This week was the first for deliveries from Lancaster Farm Fresh, the CSA I signed up for this year. I am about to embark on a whole new life come this Thursday and I needed a kick in the pants to inspire my food choices. Often, when I go to the grocery store, I feel overwhelmed. There is so much variety and choice and my brain shuts down. What do I buy? What do I make? Can’t I just eat ice cream forever? I tend to end up overbuying and overspending with much of what I purchased going to waste.
I’ve been contemplating joining a CSA for several years now as my neighbor is a site host (pick-up/drop off point for the food) and you can’t get more convenient that walking up the street. A CSA share is expensive but I felt it couldn’t be any more damaging to my wallet than Whole Foods. So I gathered up my nerve and signed up for a share of fruit and eggs and a half share of veggies. The total cost ran me about $700 for 25 deliveries of vegetables, 22 deliveries of fruit, and 12 deliveries of eggs. Everything is local (from about 25 family farms in Lancaster County, PA) and organic and will supplement what I am growing myself in my own modest garden.
Look at all that green! It’s hard to tell from this photograph, but you’re looking at white Easter Egg radishes, Red French Breakfast radishes, Red scallions, spinach, green leaf lettuce, and bok choy. When I first peeked into the box, I felt a bit overwhelmed – “What am I going to do with all of this!?” Then I remembered that I had quite a few resources hiding in my bookshelf. Alice Waters’ Chez Panisse Vegetables and Deborah Madison’s Local Flavors: Cooking and Eating from America’s Farmers’ Markets among them. I admit to being a cookbook collector. I buy them because they are pretty or because I adore Jamie Oliver or because I want to be the kind of person that eats quinoa 5 days a week. I rarely take the time to crack them open and learn what they have to offer.
I bought Chez Panisse Vegetables because I wanted a sort of bible about preparing a wide variety of produce. I mean, what exactly are radishes good for besides a salad garnish. I love Alice Waters’ simple style – her well-written and timeless recipes feature food that is clean and delicious. There are no fancy herbs and spices to hunt for because she relies on the flavors inherent in each ingredient. She also does a wonderful job of teaching you the basics. Trust me, you’re not going to figure out how to prepare that artichoke on your own. The illustrations in her books are also lovely. Local Flavors was an impulse purchase via Amazon after reading Barbara Kingsolver’s Animal, Vegetable, Miracle as many of Deborah Madison’s recipes were Kingsolver favorites. Madison tells beautiful stories about our nation’s farmers’ markets, what we stand to gain from them, and what we risk if we lose them. It’s the perfect companion for the timid farmers’ market shopper as she gives great tips on how to navigate the stalls and purchase just what you need. She advocates for grabbing radishes by the bunch, adding a pinch of salt, and taking a big bite. And so I did. I stood at my counter, chopped off the green tops, ran them under some cool water, spilled some salt into my hand, dipped and bit. Marvelous! Crunchy, sweet and spicy all at once. I devoured three more before adding them to the salad I was preparing with the scallions, spinach, and lettuce.

# Instructions:
1) In the text on the CSA share, about how much did the share cost in total?
2) Reproduce the text on the CSA share from "I’ve been contemplating" to "own modest garden." with no changes.

# Collected material:

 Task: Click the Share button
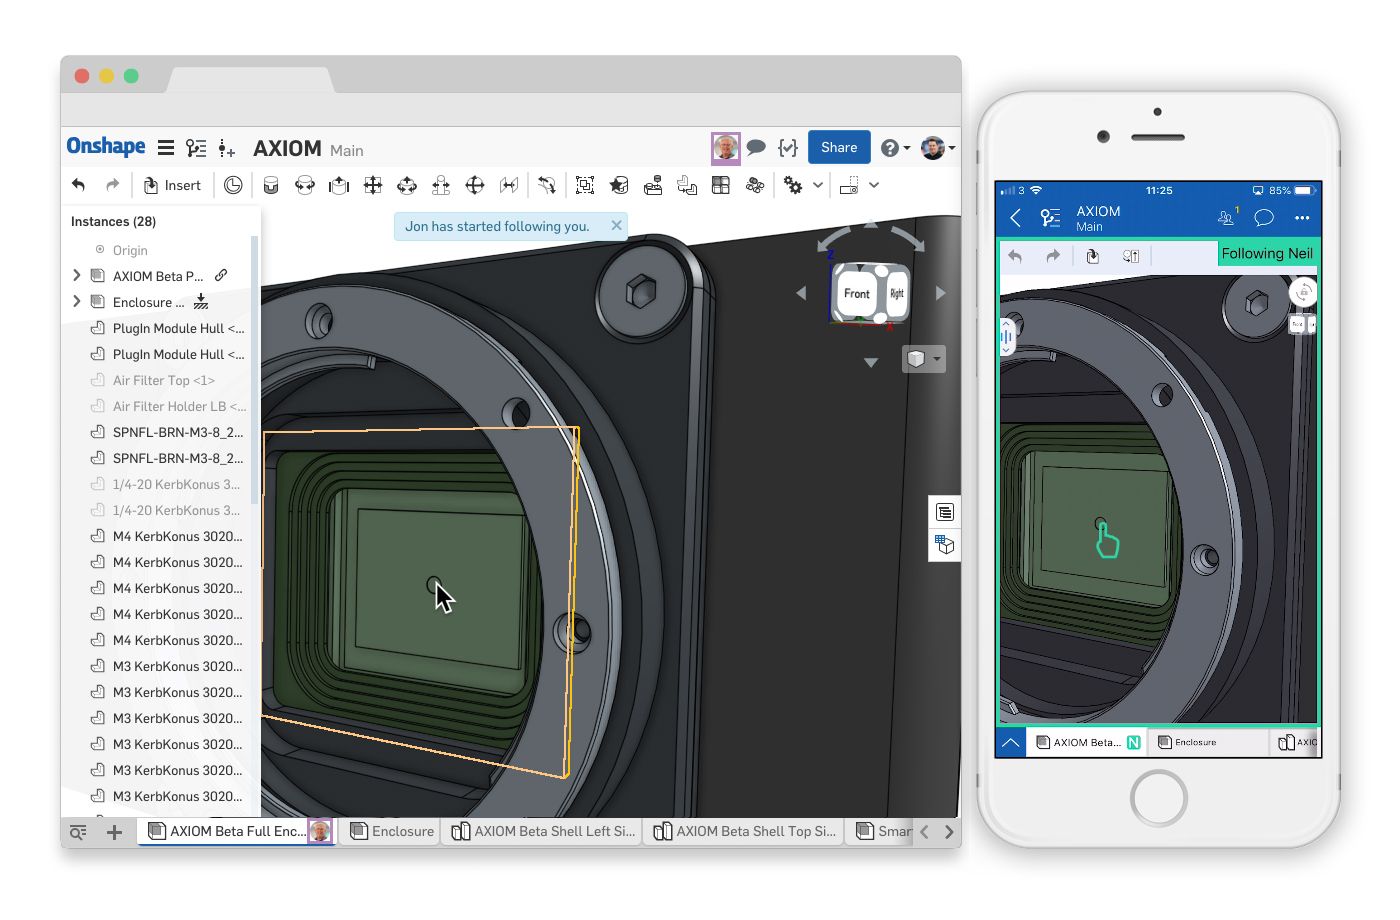838,147
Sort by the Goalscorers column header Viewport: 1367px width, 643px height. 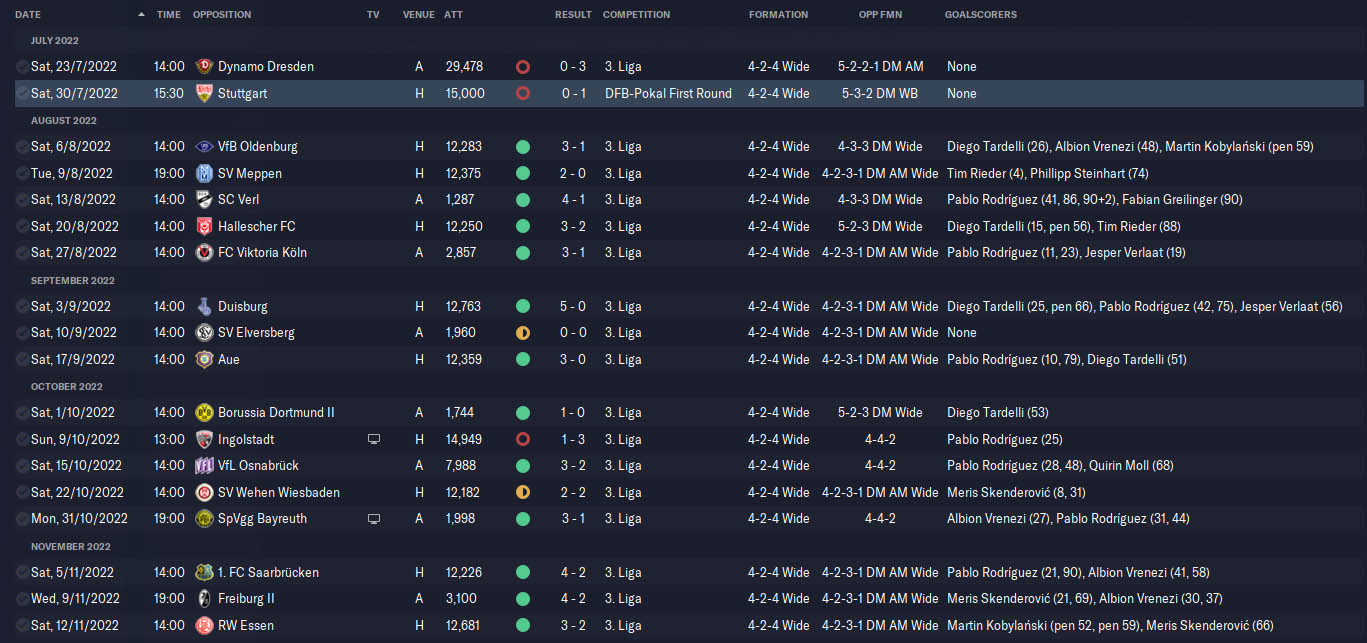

# Answers for the tasks:
1) About $700, for 25 vegetable deliveries, 22 fruit deliveries, and 12 egg deliveries.

2)
I’ve been contemplating joining a CSA for several years now as my neighbor is a site host (pick-up/drop off point for the food) and you can’t get more convenient that walking up the street. A CSA share is expensive but I felt it couldn’t be any more damaging to my wallet than Whole Foods. So I gathered up my nerve and signed up for a share of fruit and eggs and a half share of veggies. The total cost ran me about $700 for 25 deliveries of vegetables, 22 deliveries of fruit, and 12 deliveries of eggs. Everything is local (from about 25 family farms in Lancaster County, PA) and organic and will supplement what I am growing myself in my own modest garden.